Накачиваем ноги быстро и эффективно

Накачиваем ноги быстро и эффективно0
Человек редко бывает доволен своим внешним видом – одних беспокоит лишний вес, другие, наоборот, мечтают поправиться. Но главной целью как одних, так и других является гармонично сложенное тело, которое бы обеспечивало человеку привлекательность в глазах противоположного пола и нормальную самооценку.

У некоторых людей фигура выглядит непропорционально, поскольку верх визуально становится даже больше, чем он есть на самом деле, на фоне худых ног.
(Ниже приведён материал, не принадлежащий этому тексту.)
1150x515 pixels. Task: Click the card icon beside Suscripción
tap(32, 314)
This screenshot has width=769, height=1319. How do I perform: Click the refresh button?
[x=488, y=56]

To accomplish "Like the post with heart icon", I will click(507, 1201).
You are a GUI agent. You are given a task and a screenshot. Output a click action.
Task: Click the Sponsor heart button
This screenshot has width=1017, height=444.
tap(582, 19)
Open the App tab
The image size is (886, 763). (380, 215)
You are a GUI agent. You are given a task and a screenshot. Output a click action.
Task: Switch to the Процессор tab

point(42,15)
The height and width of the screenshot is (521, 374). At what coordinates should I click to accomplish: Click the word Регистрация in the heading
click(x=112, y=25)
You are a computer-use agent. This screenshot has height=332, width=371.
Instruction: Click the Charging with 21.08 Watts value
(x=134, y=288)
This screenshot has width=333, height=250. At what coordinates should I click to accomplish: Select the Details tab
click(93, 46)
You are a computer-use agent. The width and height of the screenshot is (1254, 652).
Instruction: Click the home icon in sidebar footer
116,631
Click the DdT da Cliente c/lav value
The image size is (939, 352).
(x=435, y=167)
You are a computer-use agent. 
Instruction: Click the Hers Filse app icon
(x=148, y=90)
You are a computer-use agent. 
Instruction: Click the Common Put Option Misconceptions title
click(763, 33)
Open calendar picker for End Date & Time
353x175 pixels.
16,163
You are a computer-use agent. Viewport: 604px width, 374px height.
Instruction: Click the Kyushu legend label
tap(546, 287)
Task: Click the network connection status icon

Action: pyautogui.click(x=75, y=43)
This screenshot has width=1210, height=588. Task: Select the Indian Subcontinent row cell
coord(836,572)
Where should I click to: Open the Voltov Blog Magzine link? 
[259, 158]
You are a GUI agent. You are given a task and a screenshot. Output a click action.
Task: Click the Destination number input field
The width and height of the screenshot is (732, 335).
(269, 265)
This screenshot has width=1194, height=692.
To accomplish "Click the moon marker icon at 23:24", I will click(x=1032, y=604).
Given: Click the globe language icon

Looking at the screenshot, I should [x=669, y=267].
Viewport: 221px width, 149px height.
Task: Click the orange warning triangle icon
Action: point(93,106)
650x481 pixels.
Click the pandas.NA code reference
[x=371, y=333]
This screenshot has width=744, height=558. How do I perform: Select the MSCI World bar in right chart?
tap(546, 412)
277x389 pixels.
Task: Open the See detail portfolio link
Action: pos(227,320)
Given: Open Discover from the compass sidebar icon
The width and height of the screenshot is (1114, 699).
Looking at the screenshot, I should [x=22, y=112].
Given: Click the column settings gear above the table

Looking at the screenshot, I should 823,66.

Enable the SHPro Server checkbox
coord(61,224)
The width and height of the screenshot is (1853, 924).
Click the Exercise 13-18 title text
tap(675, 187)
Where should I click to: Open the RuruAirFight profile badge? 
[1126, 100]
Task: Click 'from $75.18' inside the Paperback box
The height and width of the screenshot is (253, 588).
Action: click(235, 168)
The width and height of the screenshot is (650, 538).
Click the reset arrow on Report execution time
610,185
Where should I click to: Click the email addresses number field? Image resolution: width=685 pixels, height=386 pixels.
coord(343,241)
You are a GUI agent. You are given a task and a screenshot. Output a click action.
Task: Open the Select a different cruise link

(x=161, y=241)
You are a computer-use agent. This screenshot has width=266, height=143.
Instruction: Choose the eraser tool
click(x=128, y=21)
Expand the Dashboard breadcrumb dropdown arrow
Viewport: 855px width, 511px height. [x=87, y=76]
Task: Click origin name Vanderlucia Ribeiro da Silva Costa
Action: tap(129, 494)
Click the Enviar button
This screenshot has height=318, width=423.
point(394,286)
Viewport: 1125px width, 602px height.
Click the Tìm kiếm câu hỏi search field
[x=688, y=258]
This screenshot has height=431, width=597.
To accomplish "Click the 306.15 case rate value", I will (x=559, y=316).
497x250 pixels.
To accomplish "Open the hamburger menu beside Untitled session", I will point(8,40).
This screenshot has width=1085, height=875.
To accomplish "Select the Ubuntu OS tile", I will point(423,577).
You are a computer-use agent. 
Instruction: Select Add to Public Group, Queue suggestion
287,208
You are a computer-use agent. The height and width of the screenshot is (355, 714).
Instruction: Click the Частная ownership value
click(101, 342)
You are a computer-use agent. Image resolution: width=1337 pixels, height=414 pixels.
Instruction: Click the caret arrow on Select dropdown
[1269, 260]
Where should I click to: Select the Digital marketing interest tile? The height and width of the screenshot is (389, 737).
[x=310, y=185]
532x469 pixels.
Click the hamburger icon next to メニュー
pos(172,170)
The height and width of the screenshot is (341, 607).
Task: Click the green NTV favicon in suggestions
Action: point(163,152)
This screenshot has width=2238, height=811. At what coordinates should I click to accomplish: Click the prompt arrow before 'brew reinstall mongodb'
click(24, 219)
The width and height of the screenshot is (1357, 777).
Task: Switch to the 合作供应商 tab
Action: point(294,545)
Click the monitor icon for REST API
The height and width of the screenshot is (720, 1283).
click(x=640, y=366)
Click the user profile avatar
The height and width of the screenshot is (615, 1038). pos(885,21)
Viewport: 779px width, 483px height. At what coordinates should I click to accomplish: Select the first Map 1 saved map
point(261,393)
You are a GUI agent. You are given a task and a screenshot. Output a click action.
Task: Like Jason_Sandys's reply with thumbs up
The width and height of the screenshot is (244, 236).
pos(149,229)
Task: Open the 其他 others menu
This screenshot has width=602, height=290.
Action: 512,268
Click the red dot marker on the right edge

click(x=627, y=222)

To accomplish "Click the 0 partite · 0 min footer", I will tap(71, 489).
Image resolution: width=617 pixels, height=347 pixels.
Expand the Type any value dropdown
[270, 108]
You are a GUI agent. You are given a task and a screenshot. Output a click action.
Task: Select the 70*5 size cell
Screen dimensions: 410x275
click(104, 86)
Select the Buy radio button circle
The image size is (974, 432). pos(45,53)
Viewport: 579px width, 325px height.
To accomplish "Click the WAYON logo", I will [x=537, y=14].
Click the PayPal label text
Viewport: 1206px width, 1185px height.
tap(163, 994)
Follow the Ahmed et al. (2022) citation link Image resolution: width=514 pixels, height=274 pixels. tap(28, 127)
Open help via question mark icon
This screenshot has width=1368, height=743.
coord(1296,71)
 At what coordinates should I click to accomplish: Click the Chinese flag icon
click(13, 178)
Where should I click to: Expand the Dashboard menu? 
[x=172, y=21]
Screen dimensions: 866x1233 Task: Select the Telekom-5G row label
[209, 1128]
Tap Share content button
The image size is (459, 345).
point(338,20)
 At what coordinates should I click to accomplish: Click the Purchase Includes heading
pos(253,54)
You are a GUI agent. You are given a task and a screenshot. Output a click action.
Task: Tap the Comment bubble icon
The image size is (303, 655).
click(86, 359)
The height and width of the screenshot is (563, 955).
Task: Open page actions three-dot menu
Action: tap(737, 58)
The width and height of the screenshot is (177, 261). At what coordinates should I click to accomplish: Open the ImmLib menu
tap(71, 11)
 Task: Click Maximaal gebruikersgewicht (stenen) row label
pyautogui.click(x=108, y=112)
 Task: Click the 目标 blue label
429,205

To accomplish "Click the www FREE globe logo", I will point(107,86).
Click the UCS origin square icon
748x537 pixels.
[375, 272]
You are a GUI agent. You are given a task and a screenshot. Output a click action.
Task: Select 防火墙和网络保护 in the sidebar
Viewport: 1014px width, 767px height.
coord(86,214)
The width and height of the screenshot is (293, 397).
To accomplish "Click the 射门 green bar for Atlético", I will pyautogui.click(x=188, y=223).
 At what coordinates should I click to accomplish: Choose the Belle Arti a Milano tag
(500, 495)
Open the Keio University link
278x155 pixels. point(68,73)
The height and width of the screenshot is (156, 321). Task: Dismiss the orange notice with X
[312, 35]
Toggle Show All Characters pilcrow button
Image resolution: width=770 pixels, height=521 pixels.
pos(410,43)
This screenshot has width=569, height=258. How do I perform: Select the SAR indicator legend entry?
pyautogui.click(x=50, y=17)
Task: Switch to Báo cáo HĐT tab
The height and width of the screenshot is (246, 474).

При этом мышечный рельеф таких ног слабо выражен и при широкой талии и крупных плечах худые ноги смотрятся несколько комично. У человека может наблюдаться и общая худоба, однако даже при изящном верхе тонкие ноги могут бросаться в глаза. Про таких людей говорят, что у них ноги как спички.

Наиболее эффективным упражнением для накачивания мышц ног считаются приседания. Они могут выполняться как с отягощением, так и без. Однако не стоит забывать, что приседания сами по себе создают дополнительную нагрузку на низ спины, а с отягощением и подавно. Именно поэтому, выполнять упражнения для мышц ног лучше в сопровождении тренера, который может правильно подобрать необходимый вес и покажет правильную технику выполнения упражнений.

При приседаниях очень важно соблюдать правильное положение корпуса, особенно при использовании отягощения. Тело нужно держать ровно во время подъема из положения приседа. Чтобы облегчить себе задачу, перед началом подъема или выпрямления нужно выполнить глубокий вдох и задержать дыхание. Если приседания выполняются с отягощением и при подъеме корпус постоянно тянет вперед, то вероятнее всего вес штанги превышает допустимые нормы. Из-за этого мышцы спины перенапрягаются и не могут удержать корпус в прямом положении. Решением проблемы является уменьшение веса утяжелителя. Кроме того, положение штанги нужно периодически менять – через каждые две тренировки, и держать ее то перед собою, то сзади.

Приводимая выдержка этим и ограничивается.